Another result was that deep interproximal dentin caries lesions were frequently found in association with a less translucent shadow in the dentin on the NILT images (NILT-dentin). This finding explains the less-than-optimal accuracy for dentin caries detection because the majority of the lesions in the outer part of the dentin would obviously be overlooked. This diagnostic marker could therefore be understood as a “safety net” for dental practitioners by indicating an immediate need for operative dental treatment. This assumption is supported by the frequencies of the parameters that are linked with active caries lesions, e.g. soft, wet and with light brown discolouration. These parameters were more frequently registered as the depth of caries increased (Table 2).

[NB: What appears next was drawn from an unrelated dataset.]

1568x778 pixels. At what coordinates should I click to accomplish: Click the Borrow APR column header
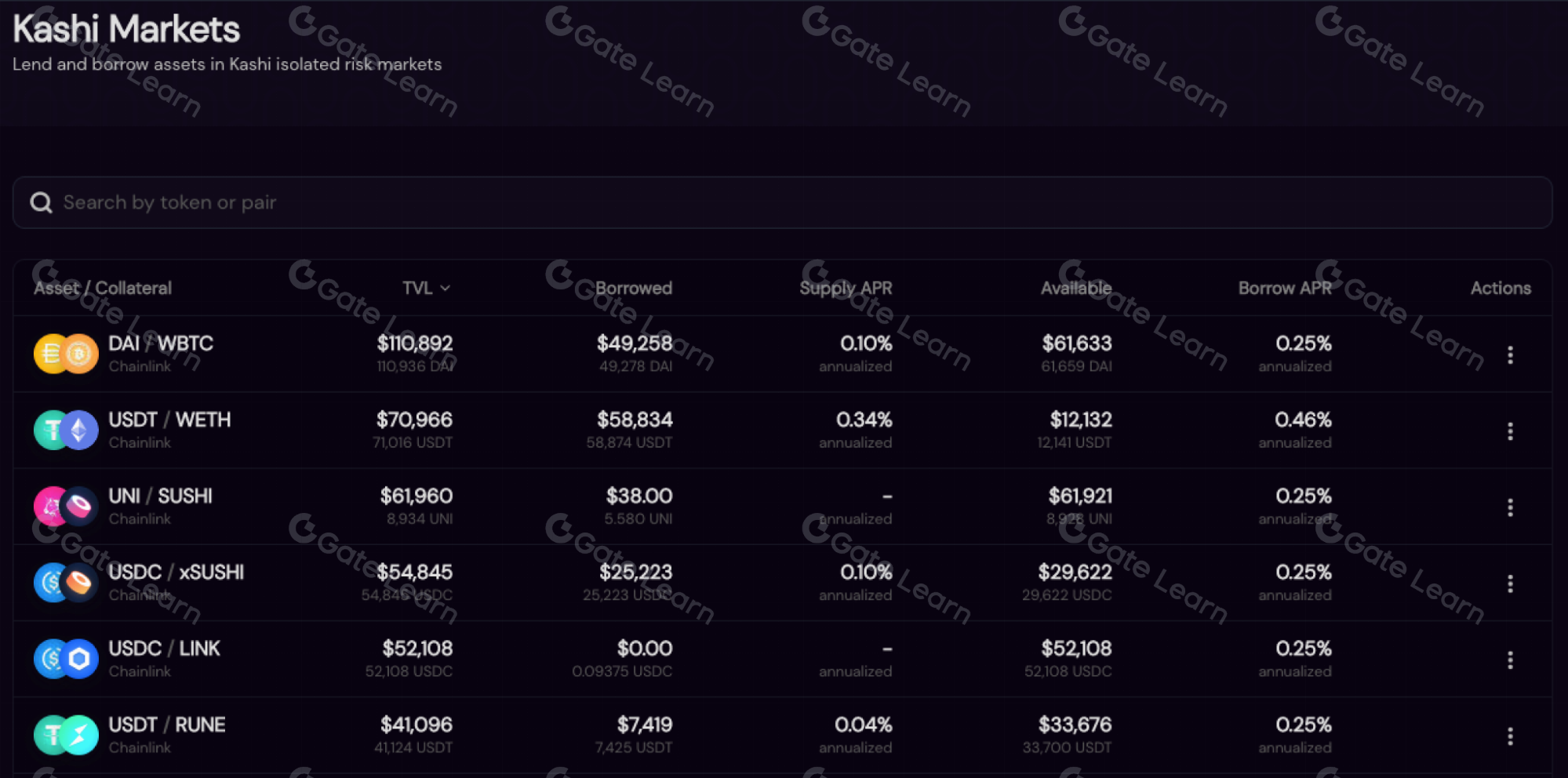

A unique feature of our study was the methodology used to determine the actual extent of caries clinically. Given the impossibility of verifying the reference point of the pulp under in vivo conditions, we aimed to eliminate this general drawback. Using the key features to replicate the cavity and superimpose the clinical bitewing radiograph onto the radiograph from the stone model, the extent of the in vivo caries could be determined more accurately than by using simple estimation. Nevertheless, future investigations should analyse the precision of this procedure. Additionally, the relevant information regarding the lesion characteristics was sampled, and it was shown that the majority of the indicators for an active caries lesion, e.g. soft, wet and less discoloured dentin, are present more frequently in deep dentin caries lesions (Table 2). Nevertheless, we found that several active dentin caries lesions progressed only into the outer one quarter of the dentin (Table 2). Considering the clinical difficulty of performing a reliable visual(-tactile) examination of the proximal sites with or without tooth separation as well as the limited availability of diagnostic methods or devices to predict lesion activity, caries extension is a major indicator in distinguishing between preventive and operative dental care. This assessment could be performed reliably with bitewing radiographs because the extent of caries is visualised relative to the EDJ and the pulp. Other diagnostic methods, including NILT, must be defined as alternative measures to predict the extent of caries or the need for operative dental care. Other exclusive features of this study are the power calculation, the use of a self-limiting instrument to objectify caries excavation and the independent consensus diagnoses on all of the diagnostic images. Because numerous images were discussed extensively, a non-biased investigation of the intra- and inter-examiner reproducibility was not possible and should therefore be included in future trials.

Conclusions

The extensively discussed selection bias influenced our study results; however, this type of bias cannot be excluded from any in vivo diagnostic study for ethical reasons. In addition, because of the unavailability of an appropriate in vitro model for the investigation of the NILT, a clinical study was the only opportunity for estimating the usefulness of this new diagnostic method for the dental practitioner to date. Our in vivo diagnostic study, which fulfilled level 1c according to the Oxford Centre for Evidence-Based Medicine [27], revealed similar diagnostic accuracy for interproximal dentin caries detection when using digital radiography and NILT-EDJ. This encouraging finding indicates that future clinical and laboratory work should focus on the investigation of the diagnostic accuracy of these methods on occlusal surfaces, on the assessment of the intra- and inter-examiner reproducibility and on the development of treatment-related recommendations for NILT. With respect to the strength of NILT for visualising interproximal enamel caries lesions (Fig. 1a, b), the potential for early primary caries detection should also be considered.